By Prof. Chris Stoate, Allerton Project Head of Research

Grass margins around fields are readily adopted by farmers within agri-environment schemes but are sometimes criticised for failing to deliver on the environmental objectives for which they are intended.  But such criticism often arises because too narrow a focus is taken on the benefits. These include the ability to cut hedges later in the winter, after berries have been eaten by birds, and the provision of a habitat for pollinating insects and invertebrate crop pest predators.

The greatest potential is where grass margins are placed against watercourses, including ditches and small streams, as well as rivers.  Used in this way, their capacity to reduce movement of soil to adjacent watercourses is well established.  We have found that earthworm numbers are more than twice as high in grass margins as in the adjacent field, helping to improve infiltration and reduce surface runoff to water and acting as a refuge for recolonisation of cultivated land, as well as providing a food source for wildlife.

What plant species establish as a result of sowing or natural regeneration also influences the benefits realised by grass margins, as does their subsequent management.  We are exploring the traits and associated benefits arising from a range of perennial herbaceous plant species, with the aim of delivering multiple benefits.  The establishment and management of riparian woodland, where appropriate, is an extension of that process.

Buffer strips can be further enhanced by creating buffer pools within them to capture runoff, as we have been doing at Loddington since the 1990s, although the efficacy of these is limited on clay soils where very fine material is held in suspension.  Additional barriers within field boundary ditches serve a similar role.
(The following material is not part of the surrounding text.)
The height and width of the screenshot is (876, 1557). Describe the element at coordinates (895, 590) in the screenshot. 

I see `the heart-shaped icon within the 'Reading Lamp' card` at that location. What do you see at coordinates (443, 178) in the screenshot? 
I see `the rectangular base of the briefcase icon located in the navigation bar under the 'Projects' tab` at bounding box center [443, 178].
We have shown that, although eutrophic, pools fed by runoff can have additional biodiversity benefits for birds, amphibians and insects.

Where more permeable dams are installed in field boundary ditches or small streams, these have the potential to buffer downstream areas from flood peaks and we are currently evaluating these in our Water Friendly Farming project. Stacking multiple buffering measures requires additional knowledge, investment and management but increases the value of public benefits delivered from the same area of land.
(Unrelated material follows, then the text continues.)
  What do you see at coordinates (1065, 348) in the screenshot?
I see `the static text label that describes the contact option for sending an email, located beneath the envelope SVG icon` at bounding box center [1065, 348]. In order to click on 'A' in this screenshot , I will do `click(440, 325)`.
But we know that each of these measures in non-productive areas has only a limited role in reducing the movement of sediment and nutrients to watercourses and additional measures need to be adopted within fields to improve soil function, reduce soil erosion, and deliver other benefits such as enhanced terrestrial biodiversity.

Research at Loddington has identified the potential of tramline management and reduced tillage intensity for example, and as reported in my March post, we have also explored the potential role of cover crops, and are currently investigating grass leys. An integrated approach to land management needs to be taken to meet environmental objectives, incorporating targeted evidence-based management of both productive and non-productive areas.
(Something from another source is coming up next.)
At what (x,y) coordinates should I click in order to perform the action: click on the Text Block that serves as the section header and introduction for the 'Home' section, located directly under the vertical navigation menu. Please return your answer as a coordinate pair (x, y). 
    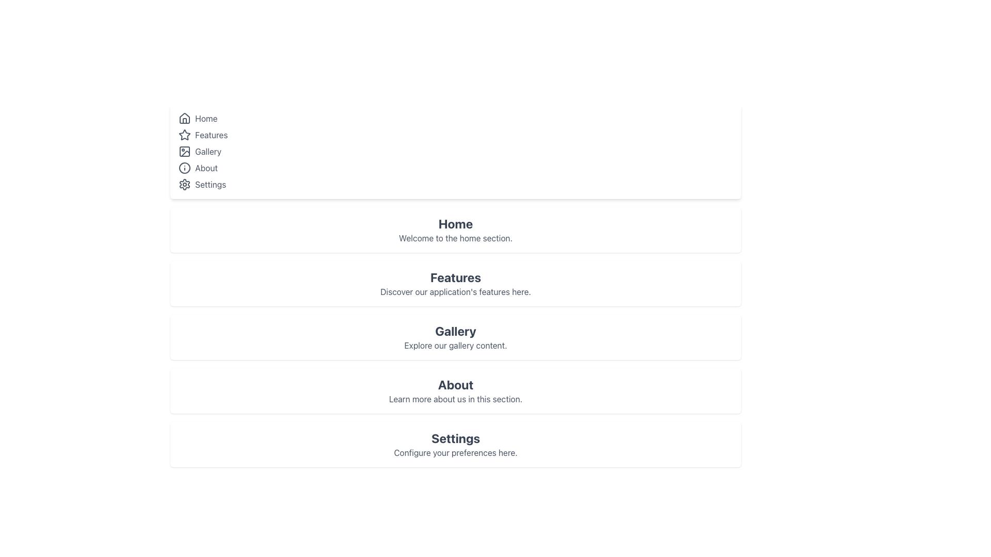
    Looking at the image, I should click on (455, 230). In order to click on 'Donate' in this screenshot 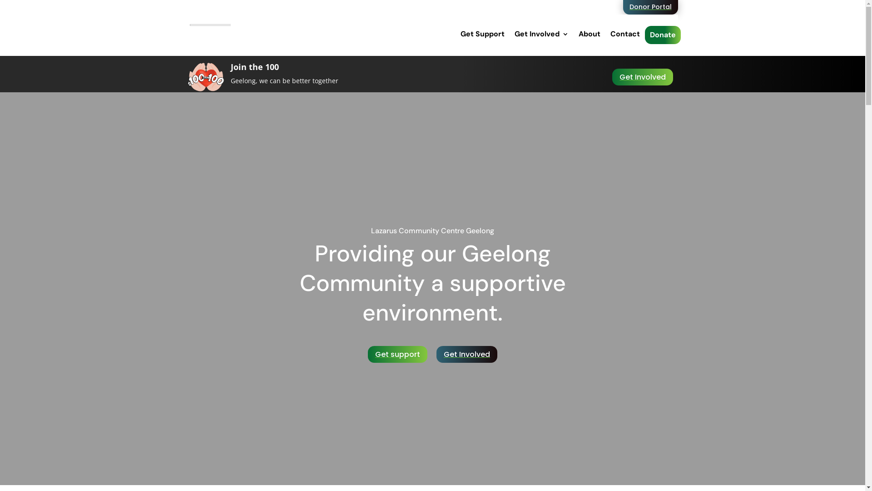, I will do `click(649, 35)`.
How effective these measures are varies considerably from time to time and place to place, a subject I will return to in a future post, but each of them has a place for their cumulative impact. With new funding mechanisms for agri-environment schemes currently under consideration in the lead up to Brexit, there is considerable potential for a number of options to enhance the standard grass margins that are now widely adopted across the country.  One solution might be a modular approach to buffer strips with bolt-on options, but crucially, each adopted according to site specific, local circumstances.

It is vital to recognise that we can’t rely on buffers outside the cropped area alone, however elaborate they might become in some situations.  Soil management within the field, reducing erosion in the first place, is fundamental to catchment management and to meeting other environmental objectives, with a range of options for differing soil types.  But these require attention to detail, timely operation, capital investment, technical advice and support, and in some circumstances reduce crop yields.

There are still unknowns and a need for continuing research, and we continue to play a major role in that at Loddington, but we know enough about a range of field margin and in-field measures to adopt a package for improved land management that delivers food production alongside other public benefits.